I know it's still too early to fully tell. But judging by the number of d.o.a. units that I used to get as compared to now, it seems that the R15 is built a lot better on the hardware side. They just need to get fully caught up with the software.


----------



## tbeckner (Oct 26, 2001)

tigersfanjj said:


> tbeckner, sorry if I was sounding like I was saying the R10 was a POS. I'm really happy with both of the DVR's that I currently own. I feel that both the R10 and the R15 have strengths and weaknesses compared to the other.


Not to worry, I understood how you felt, remember my Sony example. In the case of the TiVos that I have owned, I would guess that I have been lucky.

Let us all hope that DirecTV gets the software squared away.


----------



## BillyT2002 (Oct 19, 2002)

We can hope, but the concrete rationalist in me has no faith. Why don't we hope that Santa Claus, the Easter Bunny and the Tooth Fairy are real while we're at it. Or let's just hope that Jesus really does return soon and not in another few thousand years.


----------



## SpacemanSpiff (Jan 31, 2004)

I don't own an R15, but there is very very little from what I've read about it to want me to move from my DTiVo's to one.

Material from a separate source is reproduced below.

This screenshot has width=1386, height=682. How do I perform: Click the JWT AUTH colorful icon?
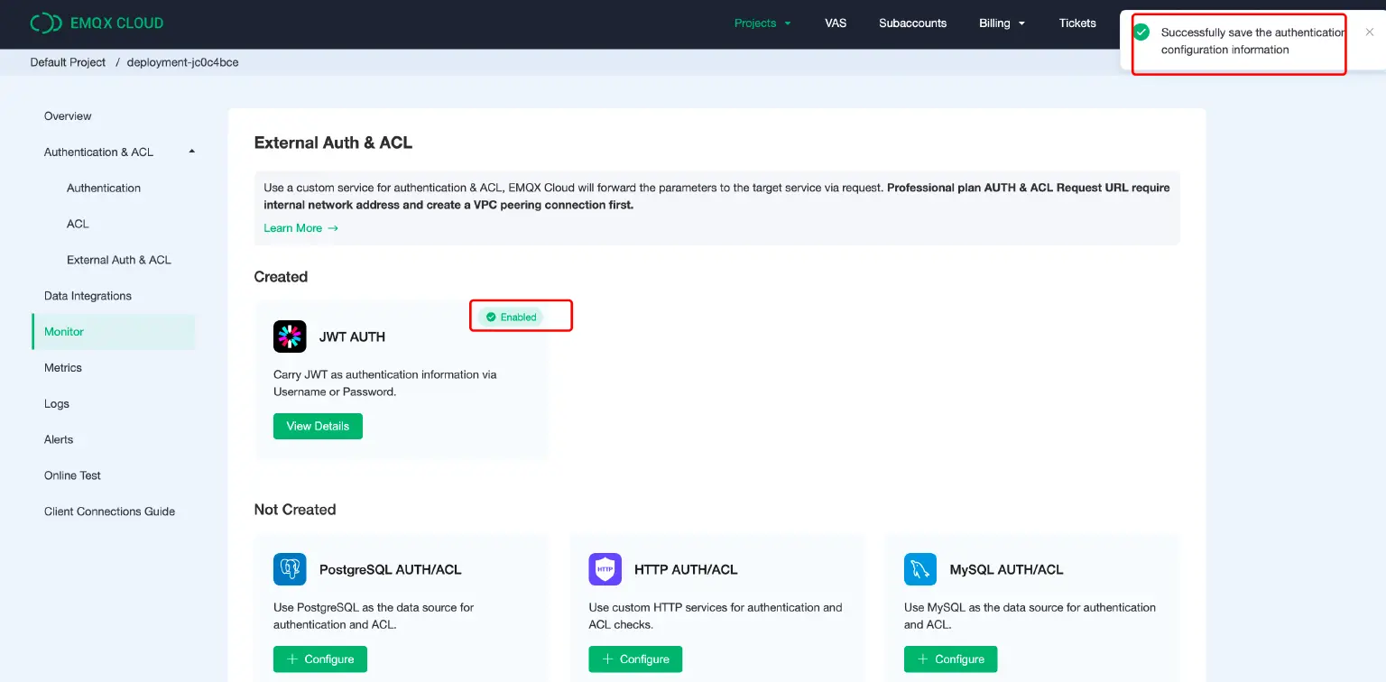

Actually the only thing that I have read that even slightly interests me is the enhanced conflict resolution.

What I find truly amusing is how some people spin things though.

------------------------------------------------------

It's awesome that you can get a single line guide display while watching your TV.

It's great to have the picture in the screen so you can watch and hear your program while futzing around with the menu's.

Who needs double buffers because with a DVR you're not supposed to be watching live TV anyway.

---------------------------------------------------

If you're not supposed to be watching live TV then you don't need the other things as well.

I've been stretching to find a proper analogy to compare what I've read about the R15 compared to a DTiVo. I think I found one.

Say you go out and buy a new car. You take it out for a test drive and you check how smooth it handles, how comfortable the seats are. You check all the extras out.

You don't even stop to consider, does it have brakes, does the transmission have forward and reverse gears, can you turn corners when you need to, does it suddenly stall out at random intervals while driving at highway speeds?

A new product has to be equal to or better than existing products in features and price. Currently from what I've read, the R15 doesn't fit the bill. Someday it may be there. But for now it doesn't.


----------



## morgantown (Mar 29, 2005)

SpacemanSpiff said:


> I don't own an R15, but there is very very little from what I've read about it to want me to move from my DTiVo's to one.
> 
> What I find truly amusing is how some people spin things though.
> 
> ...


Only an idiot would not want dual buffers. Where did that statement come from...


----------



## SpacemanSpiff (Jan 31, 2004)

That's a paraphrase of statements I've read both here (when the R15 is in the conversation) and from dbstalk.com.


----------



## ping (Oct 3, 2005)

This is second in one user's list of "Features You do not want The R15 to ever get ?":

"Next would be dual buffers or really anything to do with them. I have a DVR and a large point of a dual tuner DVR if you ask me is your not supposed to watch so much live TV that a buffer really matters at all. Take it/them out for all I care and concentrate on other more important things like stability."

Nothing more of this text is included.